Is My Loved One Abusing Stimulants?

Do you have a friend or loved one who you think might be abusing stimulants? Have you noticed behavioral or emotional changes in the person that you simply cannot seem to pinpoint a cause or reason for? Stimulants, commonly prescribed for the treatment of narcolepsy, ADHD and even Parkinson’s disease are commonly abused by both the users that they are prescribed to as well as those who do not have a prescription.

If you suspect that a loved one is abusing stimulants, consider the following signs that may signify a problem:

symptoms of drug abuse

Stimulant abuse can cause people to act in ways they would not otherwise act.

  • Running out of stimulants that are prescribed before the prescription is ready to be refilled.
  • Using stimulants to cope with emotions, stress or other situations that they are not prescribed for.
  • Using stimulants to promote weight loss even though the stimulants are not prescribed for such use.
  • Using stimulants at any time when they are not prescribed or using stimulants that are prescribed for any matter other than what they are prescribed for.
  • Purchasing stimulants from others on the streets.
  • “Doctor Shopping” or seeking multiple doctors to prescribe stimulants so as not to run out of the supply.
  • Distinct changes in weight, usually extreme weight loss.
  • Malnutrition or vitamin deficiency, this can often lead to pasty or pale looking skin and other personal appearance changes.
  • Asking or talking about stimulants on a regular basis.
  • Having increased energy and sudden onsets of energy followed by period of deep sleep, fatigue and lethargy.
  • Increased respiration or sweating profusely.
  • Twitching or being shaky.
  • Acting as if they are unstoppable or untouchable, believing that they have distinct powers above others.
  • Cardiac arrest, cardiac failure or any heart problems that suddenly appear in the presence of any of the other above mentioned symptoms.
  • Changes in sexual behavior.
  • Talking very fast or increased talkativeness that suddenly takes place.
  • Dilated or unresponsive pupils that do not change when they are in well-lit areas.
  • Changes in social inhibitions and a lack of social inhibition entirely.

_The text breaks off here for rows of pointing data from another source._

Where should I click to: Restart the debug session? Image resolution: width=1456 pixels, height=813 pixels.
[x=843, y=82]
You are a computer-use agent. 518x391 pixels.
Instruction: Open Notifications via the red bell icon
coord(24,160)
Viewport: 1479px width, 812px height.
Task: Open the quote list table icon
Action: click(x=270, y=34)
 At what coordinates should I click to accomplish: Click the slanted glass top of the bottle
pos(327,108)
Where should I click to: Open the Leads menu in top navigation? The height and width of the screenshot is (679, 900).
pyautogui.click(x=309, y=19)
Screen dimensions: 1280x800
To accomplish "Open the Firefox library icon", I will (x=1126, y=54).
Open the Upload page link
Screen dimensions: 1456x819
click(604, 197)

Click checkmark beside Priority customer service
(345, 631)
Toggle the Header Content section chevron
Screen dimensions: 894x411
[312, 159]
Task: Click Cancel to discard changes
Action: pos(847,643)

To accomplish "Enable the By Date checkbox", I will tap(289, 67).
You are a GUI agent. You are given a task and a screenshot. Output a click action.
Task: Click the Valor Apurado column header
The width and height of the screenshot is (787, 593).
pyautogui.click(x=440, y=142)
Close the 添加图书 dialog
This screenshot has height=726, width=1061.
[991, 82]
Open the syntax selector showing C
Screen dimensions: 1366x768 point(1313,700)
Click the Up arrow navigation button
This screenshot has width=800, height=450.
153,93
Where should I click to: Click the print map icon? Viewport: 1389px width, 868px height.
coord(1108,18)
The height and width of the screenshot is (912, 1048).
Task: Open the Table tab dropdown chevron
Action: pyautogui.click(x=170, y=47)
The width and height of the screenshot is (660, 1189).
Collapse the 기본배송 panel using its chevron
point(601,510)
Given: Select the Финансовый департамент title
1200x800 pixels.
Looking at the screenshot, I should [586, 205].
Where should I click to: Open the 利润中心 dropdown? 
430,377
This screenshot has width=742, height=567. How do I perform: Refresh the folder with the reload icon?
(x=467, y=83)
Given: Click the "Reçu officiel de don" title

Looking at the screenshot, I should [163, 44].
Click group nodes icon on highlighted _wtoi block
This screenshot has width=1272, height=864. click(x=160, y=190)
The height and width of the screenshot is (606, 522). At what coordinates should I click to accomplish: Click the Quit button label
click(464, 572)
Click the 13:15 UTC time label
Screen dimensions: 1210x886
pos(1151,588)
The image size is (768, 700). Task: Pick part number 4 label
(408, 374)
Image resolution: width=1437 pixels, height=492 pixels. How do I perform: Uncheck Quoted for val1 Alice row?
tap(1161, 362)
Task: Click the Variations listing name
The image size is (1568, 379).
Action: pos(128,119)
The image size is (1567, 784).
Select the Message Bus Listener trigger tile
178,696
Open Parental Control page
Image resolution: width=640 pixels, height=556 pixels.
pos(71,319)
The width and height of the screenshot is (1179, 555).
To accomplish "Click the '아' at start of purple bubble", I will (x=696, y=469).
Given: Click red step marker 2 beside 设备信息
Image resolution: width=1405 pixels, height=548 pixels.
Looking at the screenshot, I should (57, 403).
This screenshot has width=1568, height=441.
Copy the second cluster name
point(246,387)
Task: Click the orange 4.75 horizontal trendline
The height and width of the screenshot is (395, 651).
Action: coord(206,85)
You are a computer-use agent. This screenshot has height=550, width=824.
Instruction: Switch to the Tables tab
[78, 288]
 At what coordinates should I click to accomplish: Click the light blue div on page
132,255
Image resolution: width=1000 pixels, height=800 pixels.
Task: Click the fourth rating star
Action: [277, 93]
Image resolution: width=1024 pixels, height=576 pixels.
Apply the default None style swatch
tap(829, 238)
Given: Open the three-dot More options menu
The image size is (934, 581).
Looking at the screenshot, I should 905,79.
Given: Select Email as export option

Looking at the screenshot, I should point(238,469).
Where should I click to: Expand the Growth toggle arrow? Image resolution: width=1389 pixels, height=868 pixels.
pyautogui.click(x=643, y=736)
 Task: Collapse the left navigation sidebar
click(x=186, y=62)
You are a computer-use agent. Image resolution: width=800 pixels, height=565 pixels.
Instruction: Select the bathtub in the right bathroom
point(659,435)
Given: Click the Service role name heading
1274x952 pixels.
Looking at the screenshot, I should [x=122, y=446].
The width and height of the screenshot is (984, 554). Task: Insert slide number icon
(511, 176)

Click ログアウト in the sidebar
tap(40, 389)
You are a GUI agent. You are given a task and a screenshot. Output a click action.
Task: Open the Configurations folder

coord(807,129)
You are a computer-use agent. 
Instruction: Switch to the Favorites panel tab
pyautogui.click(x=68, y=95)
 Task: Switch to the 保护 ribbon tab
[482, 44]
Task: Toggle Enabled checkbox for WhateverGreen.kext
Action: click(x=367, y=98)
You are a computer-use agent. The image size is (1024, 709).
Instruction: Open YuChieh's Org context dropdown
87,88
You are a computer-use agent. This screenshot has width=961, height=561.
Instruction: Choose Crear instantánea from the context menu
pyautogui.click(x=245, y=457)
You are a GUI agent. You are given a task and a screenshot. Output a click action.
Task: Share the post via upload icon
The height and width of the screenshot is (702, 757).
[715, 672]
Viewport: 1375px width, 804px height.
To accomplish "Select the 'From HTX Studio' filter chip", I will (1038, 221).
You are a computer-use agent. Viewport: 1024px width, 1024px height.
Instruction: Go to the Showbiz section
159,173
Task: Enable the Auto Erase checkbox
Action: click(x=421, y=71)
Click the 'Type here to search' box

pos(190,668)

While according to the Center for Substance Abuse Research these are only a handful of the potential warning signs of stimulant abuse, they are some of the most easily noticed if you are on the outside looking in on a user. If you still suspect that your loved one may be abusing dangerous drugs such as Adderall, methamphetamine, or cocaine, consider seek immediate medical or professional help. Addiction to stimulants can be difficult to cope with and equally as difficult to treat, but left untreated it can lead to an array of consequences and potential problems for the user. Seeking help right away can reduce the long-term impact that this disease has on the user.